Il solo metodo efficace per prevenire le infezioni virali è l'uso dei vaccini. Eclatante è il caso della vaccinazione antivaiolosa che, estesa su scala mondiale, ha determinato la scomparsa della malattia e, nel maggio 1980, l’annuncio da parte dell’Organizzazione mondiale della sanità di avvenuta eradicazione del poxvirus responsabile della patologia. La maggior parte dei vaccini antivirali è stata sviluppata per l'uomo o per altri animali; fra quelli umani vi sono i vaccini contro il morbillo, la rosolia, la poliomielite e l'influenza. L'immunizzazione con un vaccino antivirale stimola il sistema immunitario dell'organismo a produrre anticorpi specifici, diretti contro il virus immunizzante. I virus impiegati per elaborare i vaccini vengono prima alterati o uccisi, in modo da non risultare patogeni.
6 MALATTIE DA VIRUS NELLE PIANTE
I virus possono provocare una grande varietà di malattie delle piante, che spesso causano gravi danni ai raccolti. I più comuni virus patogeni per le piante sono quello del mosaico giallo della rapa, il virus X della patata e il virus del mosaico del tabacco. Le cellule vegetali hanno pareti cellulari rigide che le particelle virali generalmente non riescono ad attraversare; pertanto questi virus sono trasmessi soprattutto da vettori animali, come gli insetti o i nematodi, che si cibano di vegetali infetti. Il metodo di infezione utilizzato da questi virus limita anche gli studi delle interazioni tra particelle virali e cellule vegetali, poiché in assenza del vettore animale non è sempre facile riprodurre l'infezione in laboratorio.
I virus delle piante possono accumularsi in enormi quantità all'interno delle cellule contagiate; ad esempio, il virus del mosaico del tabacco può costituire anche il 10% del peso secco di una pianta infetta.
7 IMPORTANZA DEI VIRUS NELLA RICERCA
Lo studio dei virus e delle loro interazioni con la cellula ospite ha avuto grande rilevanza per lo sviluppo della biologia a livello molecolare. Ad esempio, l'esistenza dell'RNA messaggero, la molecola responsabile della trasmissione delle istruzioni contenute nel DNA all'apparato cellulare che sintetizza le proteine, fu scoperta nel corso delle ricerche sulla duplicazione dei batteriofagi. Inoltre, la comprensione dei meccanismi di controllo della moltiplicazione dei virus è fondamentale per lo studio dei processi biochimici degli organismi superiori.

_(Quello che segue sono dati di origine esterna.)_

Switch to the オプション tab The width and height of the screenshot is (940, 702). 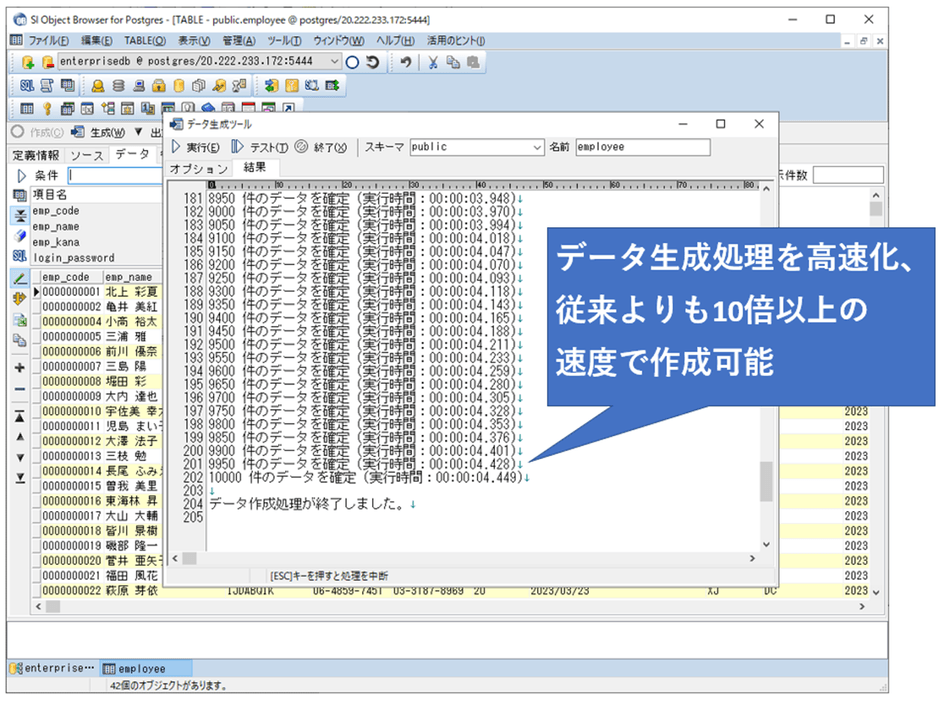coord(197,168)
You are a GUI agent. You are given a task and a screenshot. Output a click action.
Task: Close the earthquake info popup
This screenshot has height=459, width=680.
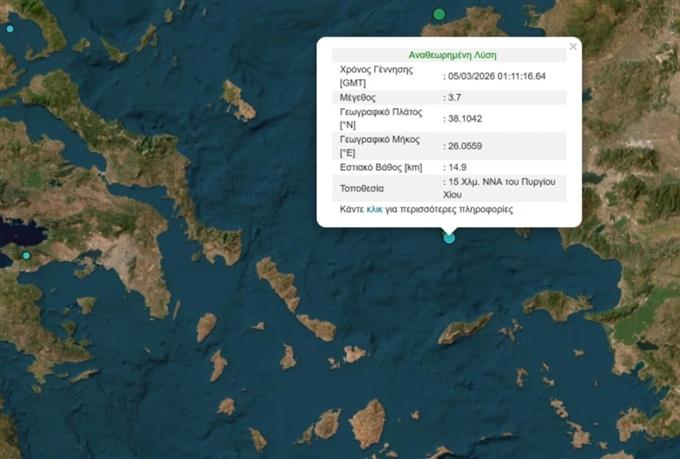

I virus possiedono un patrimonio ereditario di piccole dimensioni e diverso da quello della cellula ospite; ciò consente ai ricercatori di studiare un sistema di replicazione più piccolo e più semplice di quello della cellula ospite, ma funzionante in base agli stessi principi. Gran parte delle ricerche sui virus è finalizzata a comprenderne i sistemi di duplicazione e a cercare metodi per controllarne la crescita e, pertanto, sconfiggere le malattie da essi provocate. Gli studi sulle malattie virali hanno, inoltre, fornito enormi contributi alla comprensione della risposta immunitaria dell'organismo agli agenti infettivi. Alcuni dettagli della funzione degli anticorpi presenti nel sangue sono stati, ad esempio, caratterizzati studiando le reazioni di queste molecole alle infezioni virali. Attualmente un grande interesse scientifico è concentrato sui progetti che cercano di isolare alcuni geni virali, che possono essere usati per produrre, con le tecniche di ingegneria genetica, le corrispondenti proteine virali, da impiegare, a loro volta, per produrre vaccini.